Hi Reindl,

With all due respect, it would be very helpful if you can be a little bit
less snarky.

i don't get the bash-nonsense for a handful of lines (most of them doing
nothing at all) to begin with and given that there is no "Type=" in the
unit file you may read the docs and try the different types
>> As per the man page (
https://man7.org/linux/man-pages/man5/systemd.service.5.html), the default
Type is simple if ExecStart is specified.
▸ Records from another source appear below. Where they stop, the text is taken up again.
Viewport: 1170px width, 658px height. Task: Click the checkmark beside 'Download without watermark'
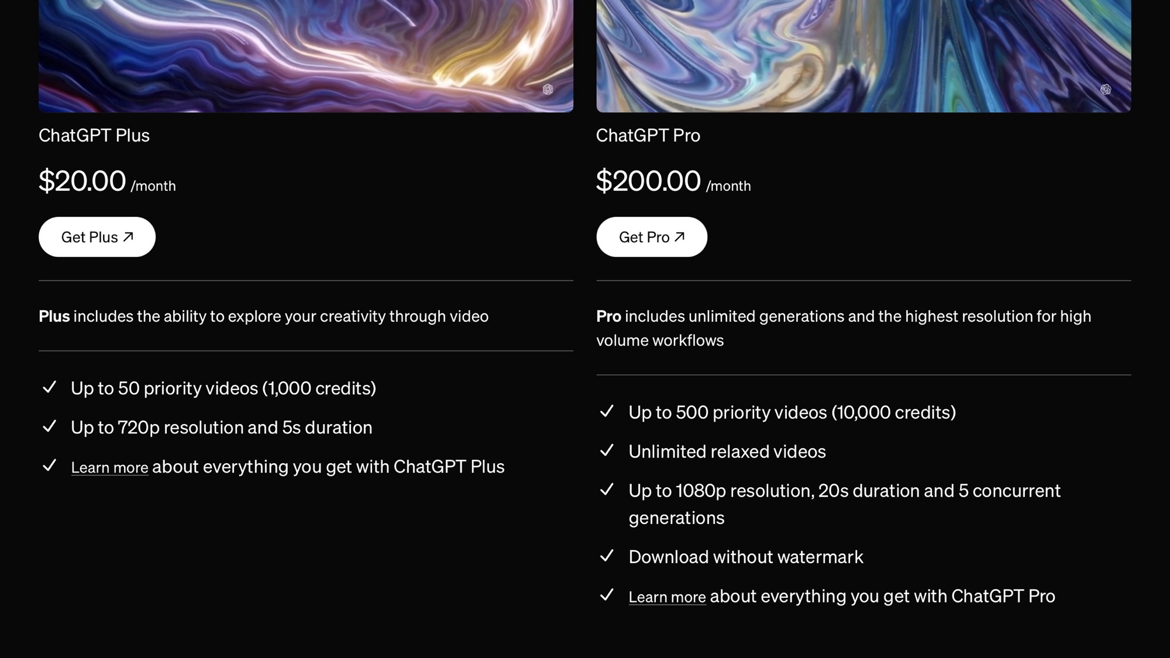pyautogui.click(x=607, y=556)
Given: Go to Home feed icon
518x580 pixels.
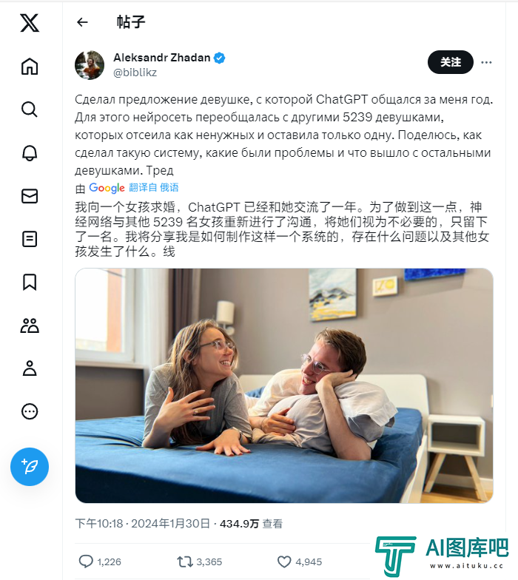Looking at the screenshot, I should tap(30, 67).
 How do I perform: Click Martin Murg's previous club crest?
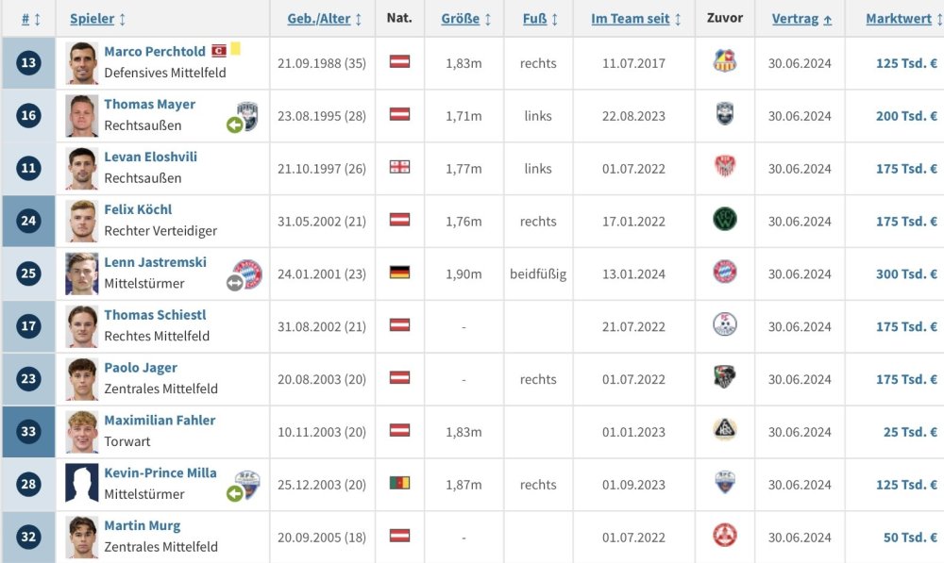[724, 537]
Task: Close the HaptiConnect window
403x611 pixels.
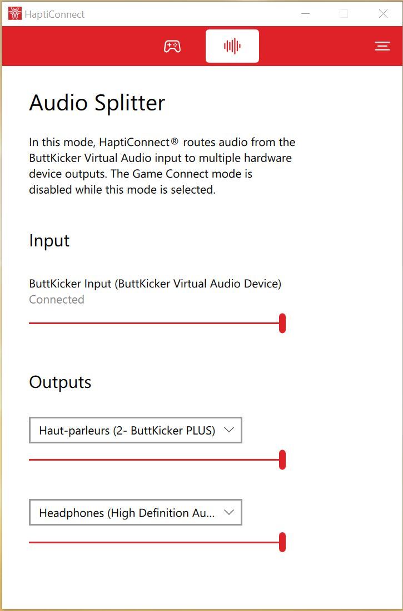Action: pos(383,14)
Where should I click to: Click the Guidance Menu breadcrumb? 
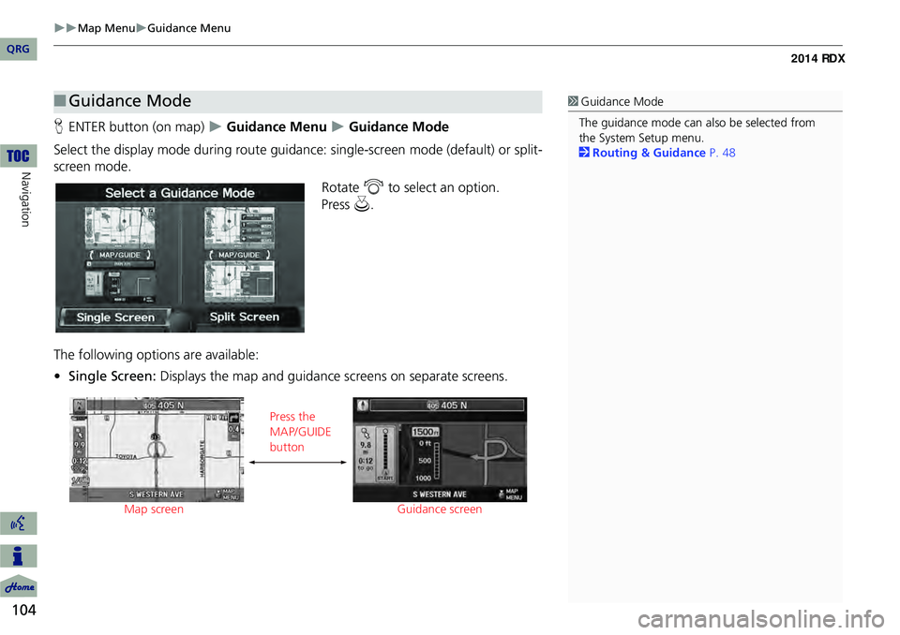[188, 28]
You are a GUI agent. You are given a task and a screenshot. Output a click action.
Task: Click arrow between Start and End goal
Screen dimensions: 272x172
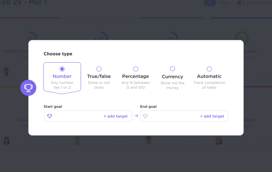[136, 116]
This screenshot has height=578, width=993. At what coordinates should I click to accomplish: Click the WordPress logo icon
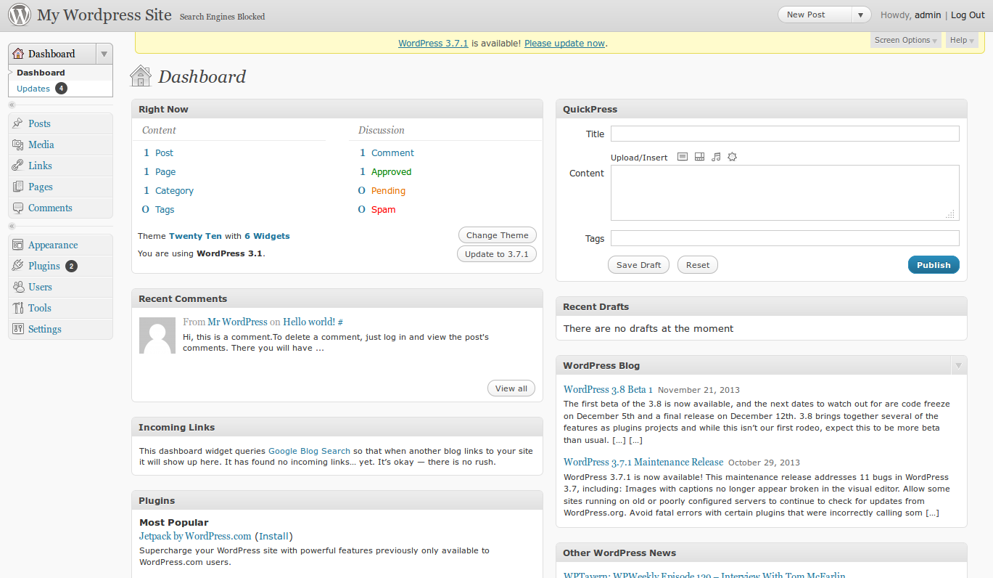[x=20, y=15]
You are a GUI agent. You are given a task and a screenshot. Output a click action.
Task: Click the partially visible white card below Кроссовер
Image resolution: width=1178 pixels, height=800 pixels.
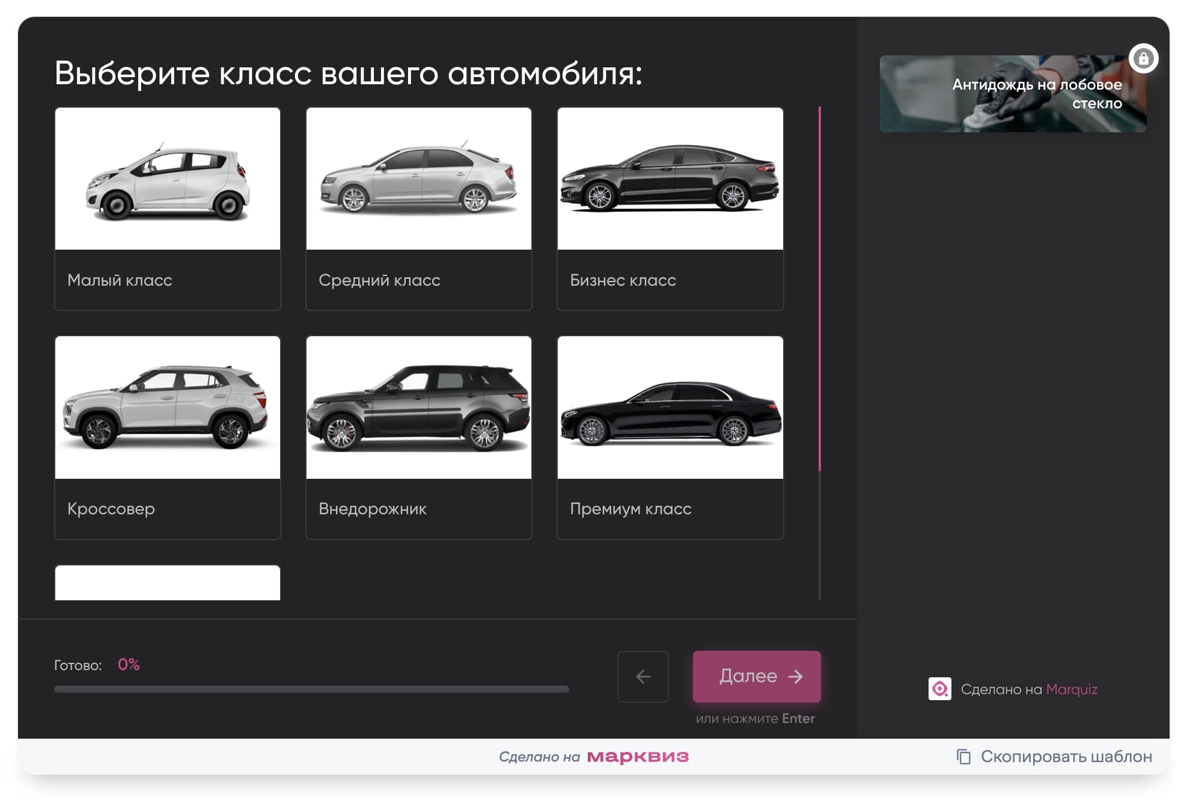point(168,582)
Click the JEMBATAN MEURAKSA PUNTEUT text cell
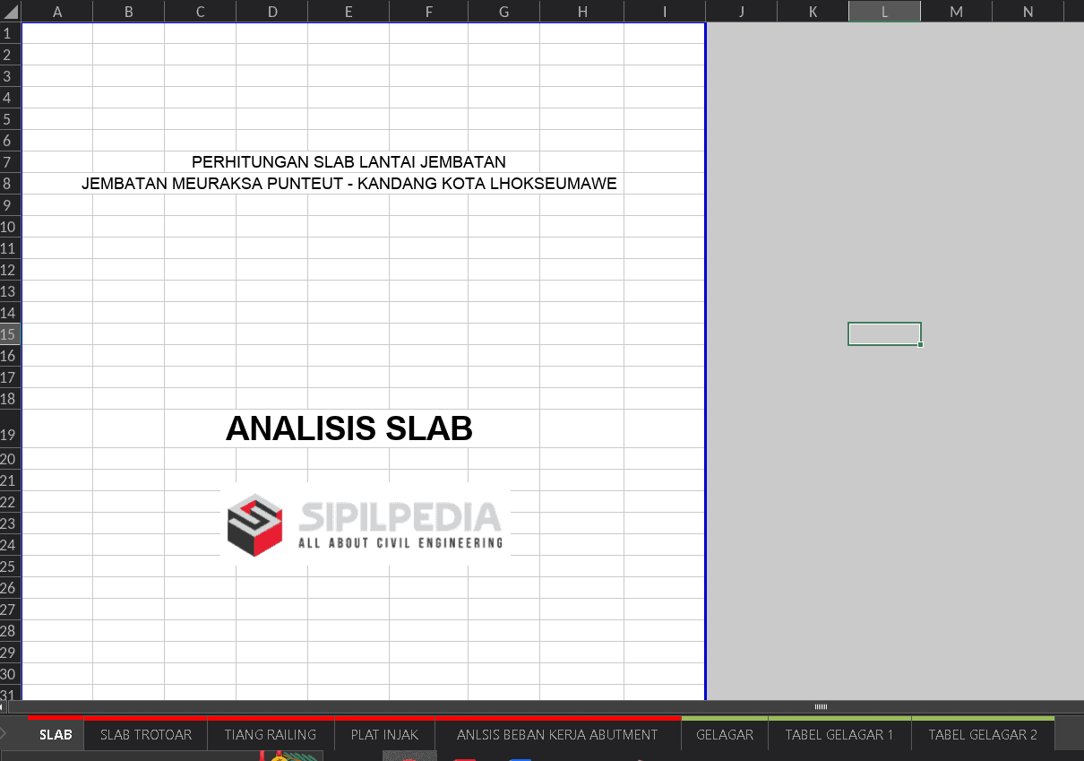 click(348, 184)
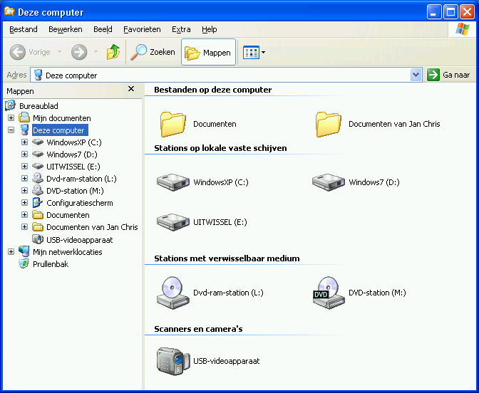This screenshot has height=393, width=479.
Task: Click the Up one folder level icon
Action: (x=113, y=52)
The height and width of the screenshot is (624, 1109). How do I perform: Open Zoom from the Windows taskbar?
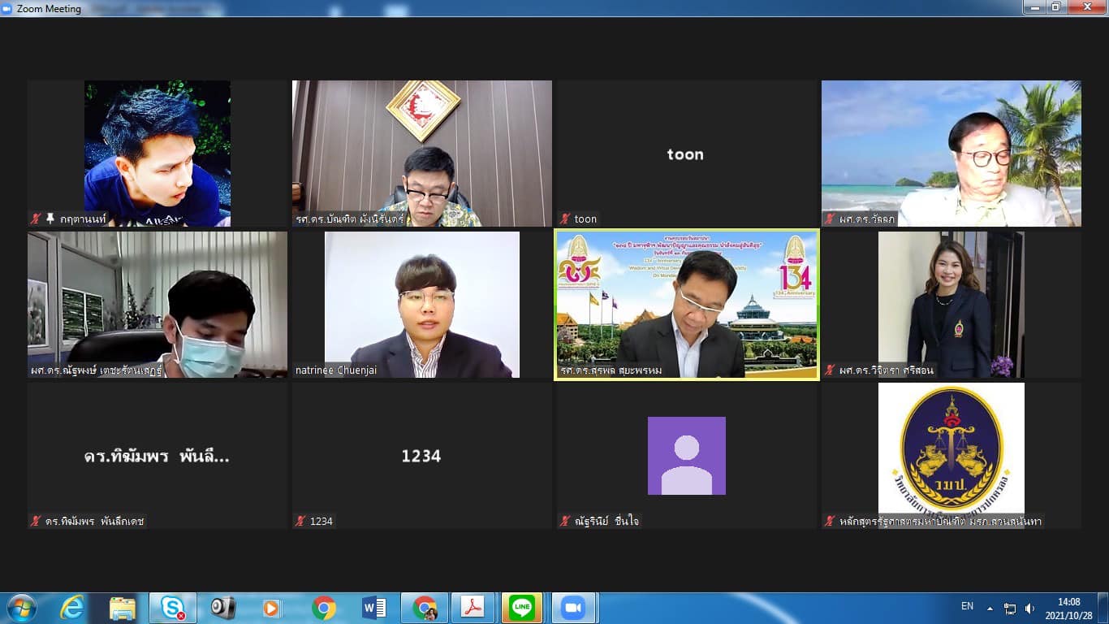(573, 608)
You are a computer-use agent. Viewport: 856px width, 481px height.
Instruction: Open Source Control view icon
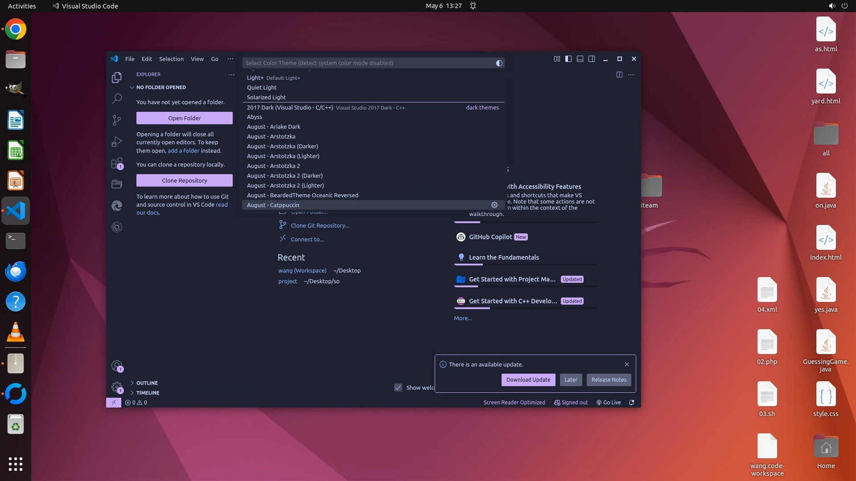point(117,120)
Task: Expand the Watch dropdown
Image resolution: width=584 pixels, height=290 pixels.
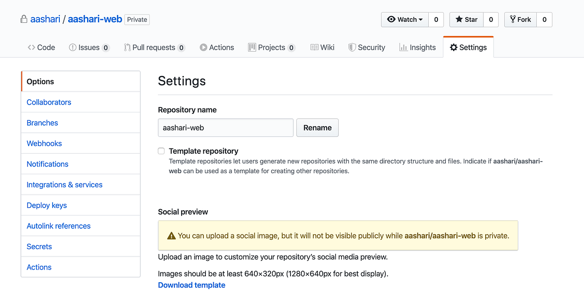Action: pos(405,19)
i also don't get the trial-binary
why in the world don't you trhow away all that crap inlcuding the docker
container and start dhclient at your own from a trivial systemd-unit?
>> As the name indicates it is a trial or minimalistic reproduction of the
issue we are seeing. Actual issue: We have a binary, which starts, and stop
dhclient on the interface on demand (Please don't come back complaining why
you would need to start and stop dhclient on demand). In case the binary
crashes for some unforeseen reason (which I had also mentioned in my
initial mail. Requoting here:  In the real-world, this can be a SIGSEGV
indicating a crash in the parent process.), we are seeing that the service
is stuck in a limbo deactivating state forever. This is seen only in Ubuntu
16.04 and all Centos 7.x version and is not seen in Ubuntu 20.04.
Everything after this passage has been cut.